There are differences of opinion on his lineage. Most biographers state ʿĪsā b. Sawrah, however, Allm. Mizzi writes it as ʿĪsā b. Yazīd b. Sawrah. The addition of Yazid may be an error or another name for Sawrah. There is a discrepancy in Sawrah’s lineage also. Allm. Mizzi states Sawrah b. Musa b. Ḍaḥḥāk. Allm. Zahabi states Sawrah b. Sakan. Allm. Samʿāni et al. state Sawrah b. Shaddād. We know little about these people other than that his ancestry roots to Merv and his grandfather moved to Bugh near Tirmidh. He is linked to the Arab tribe of Sulaym b. Mansur (Qays ʿAylān), hence, called Sulami. It is not clarified whether he is linked to them by blood or fealty. Some argued that he is of Arab lineage as all the names in his ancestry are Arabic. However, the names in his extended lineage are disputed. Arabs in that era would have still kept strong records of their lineage for various cultural and political reasons. The absence of detail may suggest that his linkage to Banu Sulaym may be born of fealty rather than blood.

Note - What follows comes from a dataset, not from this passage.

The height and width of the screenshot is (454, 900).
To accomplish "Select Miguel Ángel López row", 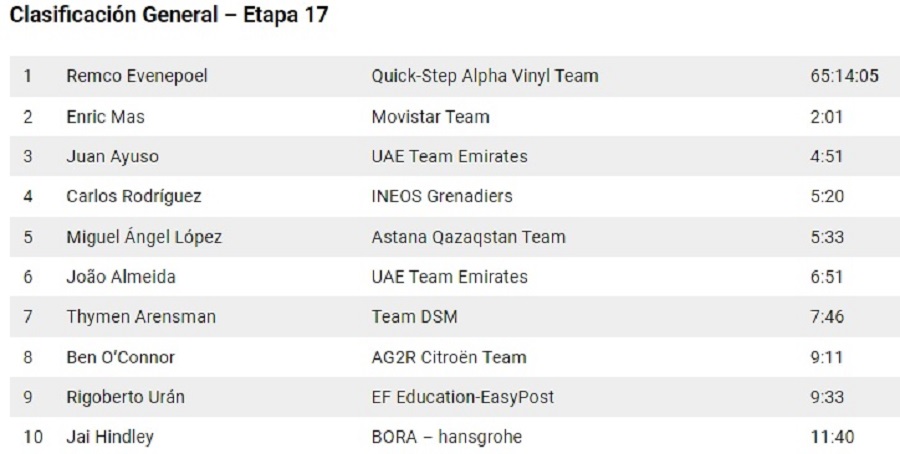I will point(144,237).
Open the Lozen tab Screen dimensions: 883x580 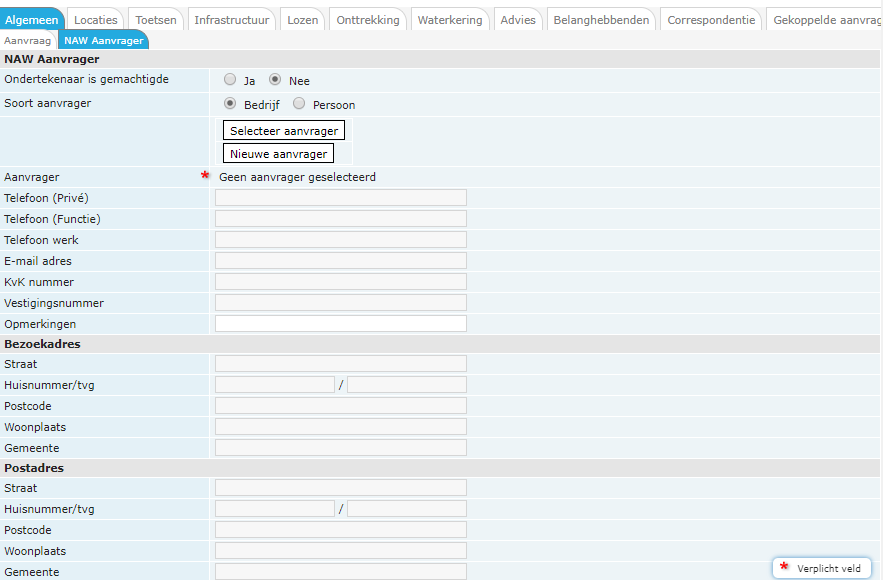tap(302, 20)
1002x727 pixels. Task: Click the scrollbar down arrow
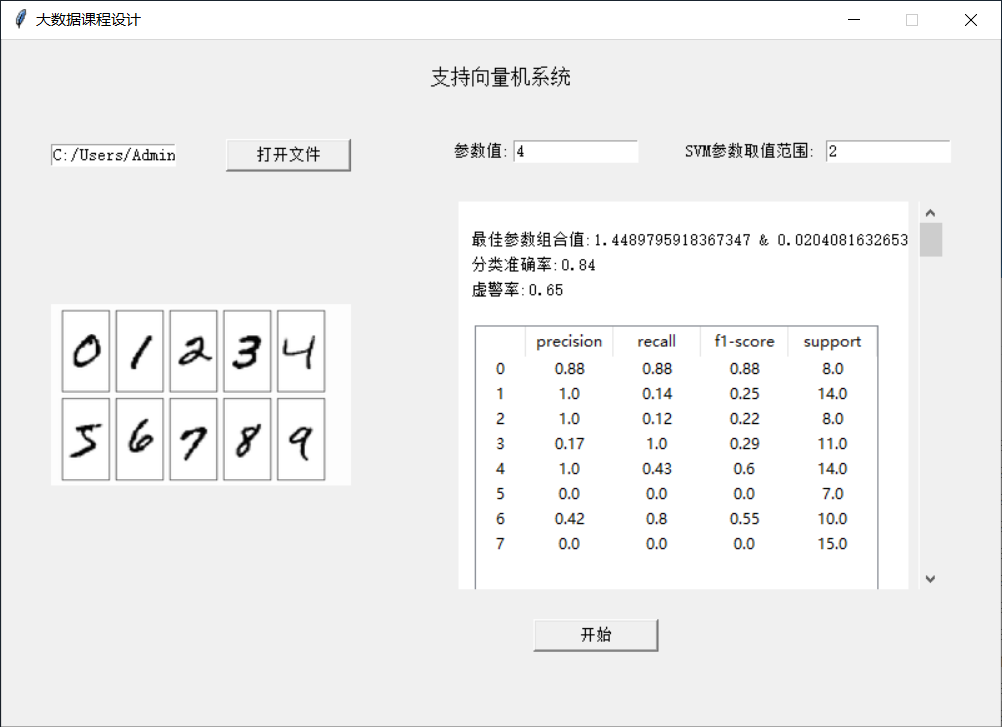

Little is known about his personal life. This does not affect his reliability nor is it valid to classify him as majhul due to it as his character and ability is well known. The key importance of his lineage is to distinguish him from others. He should not be confused with other narrators in his era who are referred to as Tirmidhi also such as Ḥakim Tirmidhi (d. 255), Ibrahim b. Abu Layth (d. 234), Ahmad b. Hasan (d. 250), Jarud b. Muʿadh Sulami (d. 244), Salih b. Abdullah (d. 230s), Muhammad b. Ismaʿil Sulami (d. 280)
Imam Tirmidhi was born circa 209. He died on 13 Rajab 279 AH in Bugh (Tirmidh); aged 70. Bugh is a village near the city of Tirmidh. Hence, he is called Bughi and Tirmidhi. Some pronounce Tirmidh as Tarmidh or Turmidh; Tirmidh is more prevalent.
He was not born blind (ḍarīr); he became blind in the latter part of his life. Allm. Ibn Kathīr states, ‘It is apparent from the state of Imam Tirmidhi that he was inflicted with blindness after he had traveled, heard, wrote, taught and authored’. Hakim Nishāpuri also alludes to this as he states, ‘He became blind and remained so for years’.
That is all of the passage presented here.